AURORA: Learning Action and Reasoning-Centric Image Editing from Videos and Simulation

AURORA (Action Reasoning Object Attribute) enables training an instruction-guided image editing model that can perform action and reasoning-centric edits, in addition to "simpler" established object, attribute or global edits. Here we release 1) training data, 2) trained model, 3) benchmark, 4) reproducible training and evaluation.

Overview

Please reach out to benno.krojer@mila.quebec or raise an issue if anything does not work!

TODOs

[x] Training dataset access
[x] Benchmark access
[x] Human ratings
[x] Push code for inference & training
[x] Acknowledgements
[x] Push code for reproducing evaluation
[x] Create a demo of our model
[x] Huggingface ecosystem
[ ] Kubric simulation code

Data

On the data side, we release three artifacts and a Datasheet documentation:

The training dataset (AURORA)
A benchmark for testing diverse editing skills (AURORA-Bench): object-centric, action-centric, reasoning-centric, and global edits
Human ratings on AURORA-Bench, i.e. for other researchers working image editing metrics

You can also check out our Huggingface dataset.

Training Data (AURORA)

The edit instructions are stored as data/TASK/train.json for each of the four tasks.

For the image pairs, you can download them easily via zenodo:

wget https://zenodo.org/record/11552426/files/ag_images.zip
wget https://zenodo.org/record/11552426/files/kubric_images.zip
wget https://zenodo.org/record/11552426/files/magicbrush_images.zip

Now put them into their respective directory data/NAME and rename them images.zip. So in the end you should have data/kubric/images as a directory etc.

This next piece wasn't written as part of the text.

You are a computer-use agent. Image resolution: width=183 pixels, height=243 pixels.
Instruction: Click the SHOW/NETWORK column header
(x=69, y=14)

For Something-Something-Edit, you need to go to the original source and download all the zip files and put all the videos in a folder named data/something/videos/.

Then run

cd data/something
python extract_frames.py
python filter_keywords.py

For each sub-dataset of AURORA, an entry would look like this:

[
  {
    "instruction": "Leave the door while standing closer",
    "input": "data/ag/images/1K0SU.mp4_4_left.png",
    "output": "data/ag/images/1K0SU.mp4_4_right.png"
  },
  {"..."}
]

If you are interested in developing your own similar Kubric data, it takes some effort (i.e. Docker+Blender setup), but we provide some starting code under eq-kubric.

Benchmark: AURORA-Bench

For measuring how well models do on various editing skills (action, reasoning, object/attribute, global), we introduce AURORA-Bench hosted here on this repository under test.json with the respective images under data/TASK/images/.

Human Ratings

We also release human ratings of image editing outputs on AURORA-Bench examples, which forms the basis of our main evaluation in the paper. The output images and assocaciated human ratings (task_scores_finegrained.json) can be downloaded from Google Drive: Link

Running stuff

Similar to MagicBrush we adopt the pix2pix codebase for running and training models.

Inference

Please create a python environment and install the requirements.txt file (it is unfortunately important to use 3.9 due to taming-transformers):

python3.9 -m venv env
pip3 install -r requirements.txt

You can download our trained checkpoint from Google Drive: Link, place it in the main directory and run our AURORA-trained model on an example image:

python3 edit_cli.py

Training

To reproduce our training, first download an initial checkpoint that is the reproduced MagicBrush model: Google Drive Link

Due to weird versioning of libraries/python, you have to go to env/src/taming-transformers/taming/data/utils.py and comment out line 11: from torch._six import string_classes.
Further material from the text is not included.